**Excerpt provided**:
#####
The day of my soup revelation, the Southern California sun was on fire and the humidity level at rare SoCal heights. It was a scorcher, the kind of day where you stave off the fiery air by seeking shelter inside overly air conditioned malls or cool, azure swimming pools.

My friend had been talking up one of her favorite local Korean BBQ joints and I was in town just for the day. I needed to try this place. Despite the heat, we braved the fierce smoke and glittering flames of the indoor grills. I was content with our selection of bulgogi and samgyeopsal, but my friend’s husband insisted we try naeng myun, one of his favorite childhood dishes, and major refreshment after the charred, spiced meats. He swore it would be just the thing to refresh our still-hungry, overheated bodies before we once again braved the torrid, dense air.

Sipping and slurping the tangy, icy soup was a revelation. The broth is so subtle, the tangy soupcon of radish brine whirled into the slightly sweet beef stock danced a gustatory pas de deux on my tongue, the elegant interplay of sweet and sour. It was that taste-moment I realized I could live the rest of my life eating nothing but naeng myun. This was my new death row meal, that meal in which I would wholeheartedly indulge on my last night on earth. Everything about the dish struck a harmonious chord and the icy, refreshing broth couldn’t have been more soul-satisfying, the liquid lovingly licking our throats, a cool tingling spreading like the flames of the grill through our bodies.

Naeng myun, which means “cold noodles” is a Korean repast made with slightly chewy buckwheat or yam noodles nested in a cold beef broth. The noodles and soup are seasoned tableside by adding tangy vinegar or spicy mustard before eating and most typically topped with an array of bite sized texture variants: tender slices of beef brisket, sliced cucumber, half a hard-boiled egg, sweet Asian pear, and a mild pickled daikon radish (and often with shaved or cubed iced). Use of Korean buckwheat noodles or arrowroot noodles yields a wonderfully chewy, springy texture and slightly sweet taste.
#####
**Data excerpt**:

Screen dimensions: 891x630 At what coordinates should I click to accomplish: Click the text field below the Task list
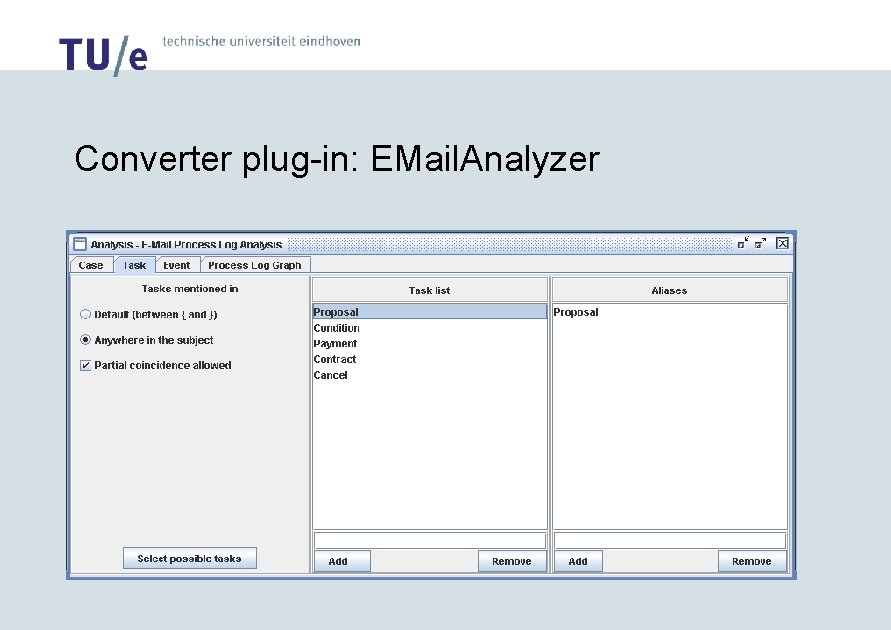(429, 539)
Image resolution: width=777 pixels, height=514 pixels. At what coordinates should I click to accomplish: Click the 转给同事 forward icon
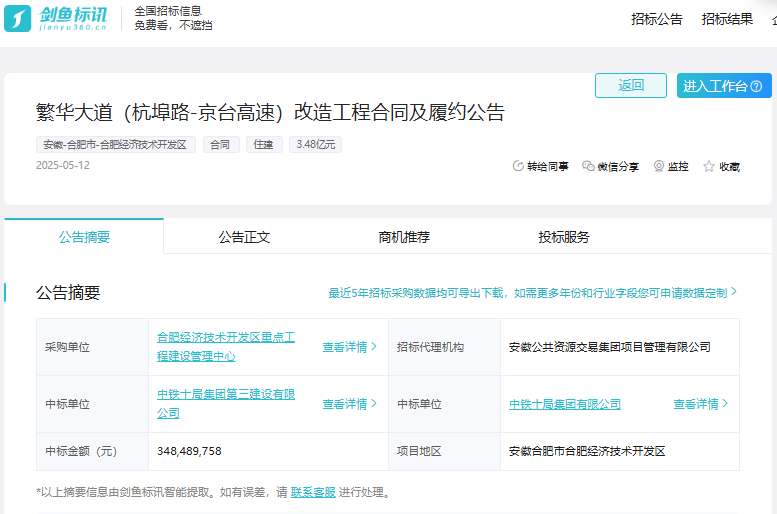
#####
**Instructions for the task**: Repeat the stretch from "The day of my" through "torrid, dense air." of the naeng myun piece, swapping "braved" for "endured".

**Answer to this task**:
The day of my soup revelation, the Southern California sun was on fire and the humidity level at rare SoCal heights. It was a scorcher, the kind of day where you stave off the fiery air by seeking shelter inside overly air conditioned malls or cool, azure swimming pools.

My friend had been talking up one of her favorite local Korean BBQ joints and I was in town just for the day. I needed to try this place. Despite the heat, we endured the fierce smoke and glittering flames of the indoor grills. I was content with our selection of bulgogi and samgyeopsal, but my friend’s husband insisted we try naeng myun, one of his favorite childhood dishes, and major refreshment after the charred, spiced meats. He swore it would be just the thing to refresh our still-hungry, overheated bodies before we once again endured the torrid, dense air.